"Maybe," Piegan laughed. "But not the brand I'm a-thirstin' for."
Mac was on the point of replying when there came a most unexpected interruption. I looked up at sound of a startled exclamation, and beheld the round African physog of Lyn Rowan's colored mammy. But she had no eyes for me; she stood like a black statue just within the firelight, a tin bucket in one hand, staring over my head at MacRae.
"Lawd a-me!" she gulped out. "Ef Ah ain't sho'ly laid mah ol' eyes on Marse Go'don. Is dat sho' 'nuf yo', wid yo' red coat an' all?"
"It sure is, Mammy," Mac answered. "How does it happen you're traveling this way? I thought you were at Fort Walsh. Is Miss Lyn along?"
"She suttinly am," Mammy Thomas emphatically asserted. "Yo' doan catch dis chile a-mosyin' obeh dese yeah plains by huh lonesome. Since dey done brought Miss Lyn's paw in an' planted him, she say dey ain't no use foh huh to stay in dis yeah redcoat country no longer; so we all packed up an' sta'ted back foh de lan' ob de free."
MacRae, I am sure, was no more than half through his meal.
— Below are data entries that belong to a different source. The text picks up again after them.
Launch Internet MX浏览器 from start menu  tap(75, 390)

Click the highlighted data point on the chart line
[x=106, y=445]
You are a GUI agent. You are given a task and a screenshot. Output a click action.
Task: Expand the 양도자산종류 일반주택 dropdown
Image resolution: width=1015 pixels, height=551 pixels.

But he swallowed the coffee in his cup, and tossed his eating-implements into the cook's wash-pan.
"I'll go with you, Mammy," he told her. "I want to see Miss Lyn myself."
"Jes' a minute, Marse Go'don," she said. "Ah's got to git some wa'm watah f'om dis yeah Mr. Cook."
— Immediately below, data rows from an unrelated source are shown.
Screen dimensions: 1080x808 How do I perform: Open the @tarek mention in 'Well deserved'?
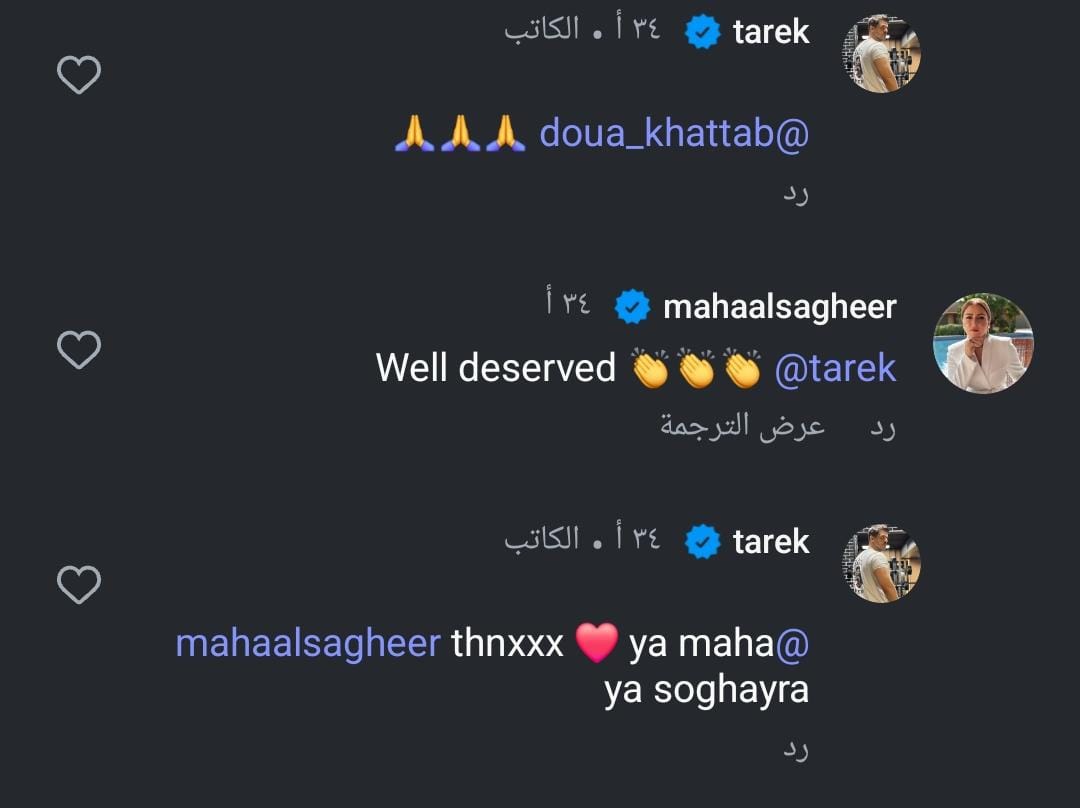coord(835,368)
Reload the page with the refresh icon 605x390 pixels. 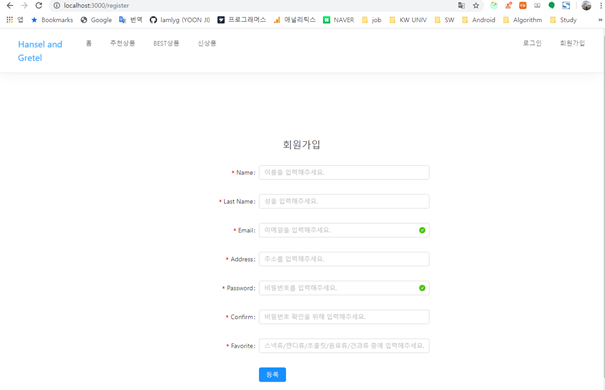(39, 5)
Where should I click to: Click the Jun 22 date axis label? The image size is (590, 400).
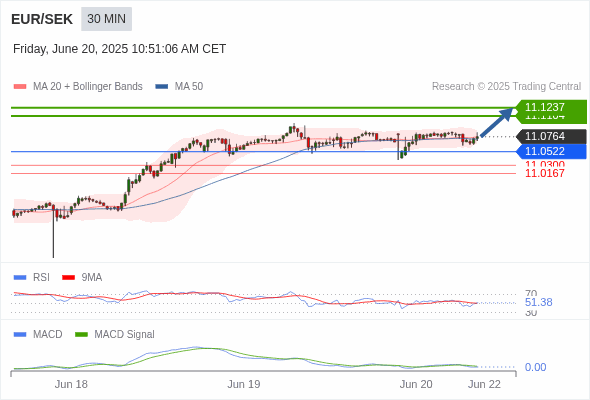(484, 384)
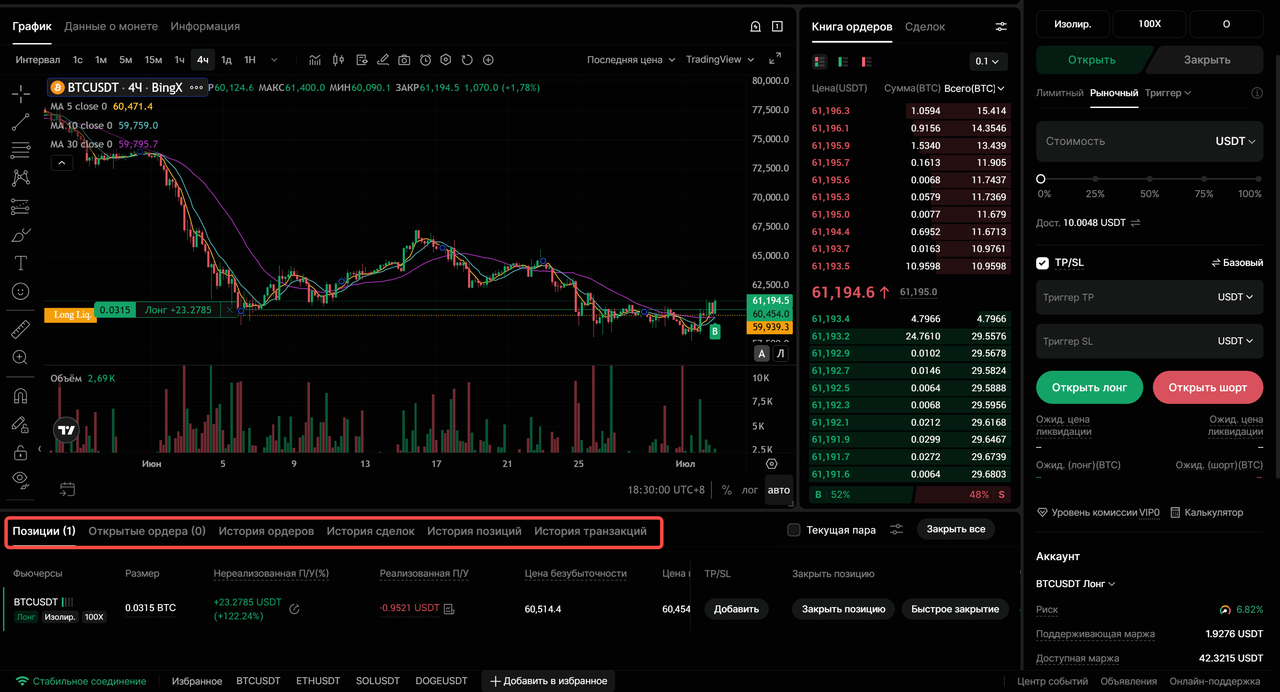The height and width of the screenshot is (692, 1280).
Task: Take a chart snapshot with the camera icon
Action: point(404,60)
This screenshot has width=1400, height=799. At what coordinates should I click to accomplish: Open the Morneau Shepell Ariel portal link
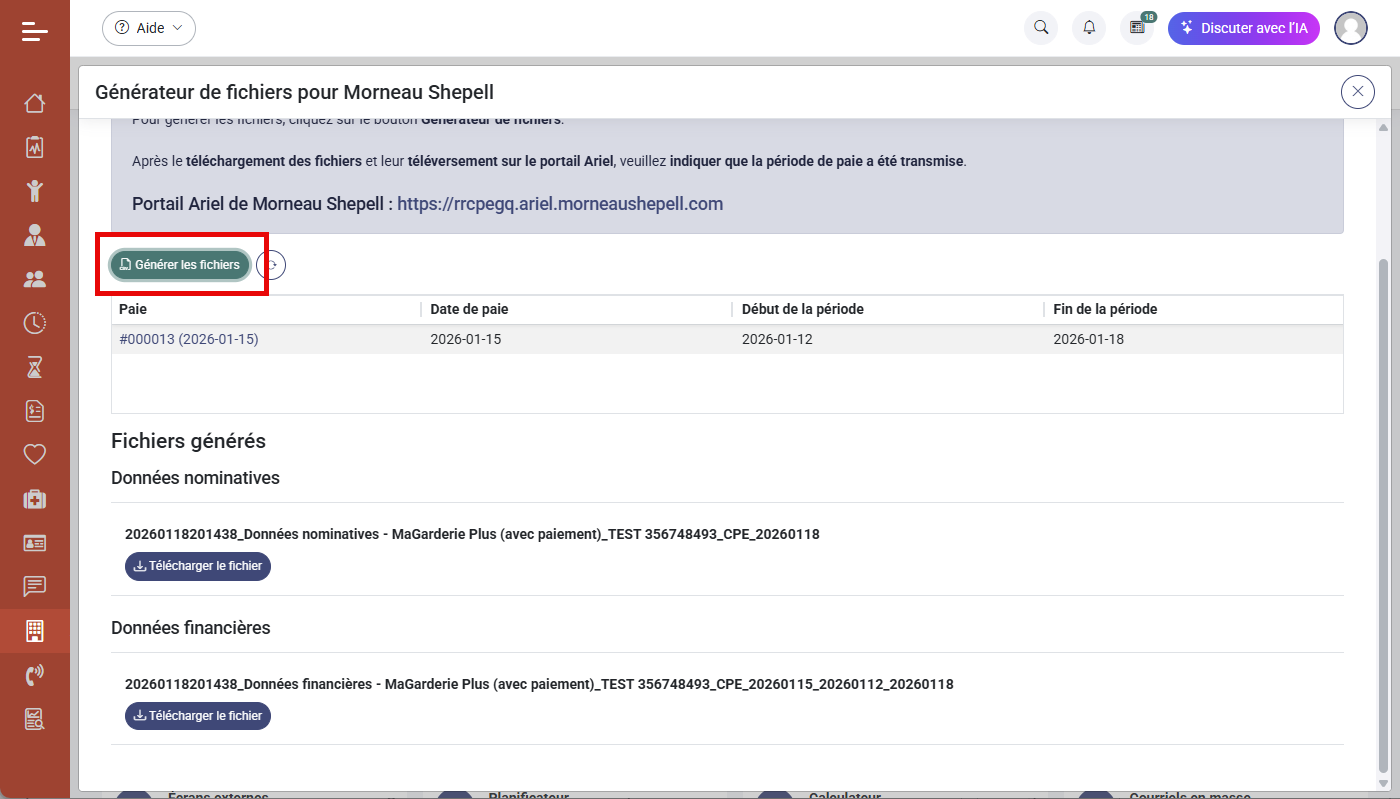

The cook signaled her to help herself from the kettle that bubbled over the fire, and she filled her bucket and disappeared, chattering volubly, MacRae at her heels.
I finished my supper more deliberately. There was no occasion for me to gobble my food and rush off to talk with Lyn Rowan. MacRae, I suspected, would be inclined to monopolize her for the rest of the evening. So I ate leisurely, and when done crawled under the wagon beside Piegan Smith and gave myself up to cigarettes and meditation, while over his pipe Piegan expressed a most unflattering opinion of the weather.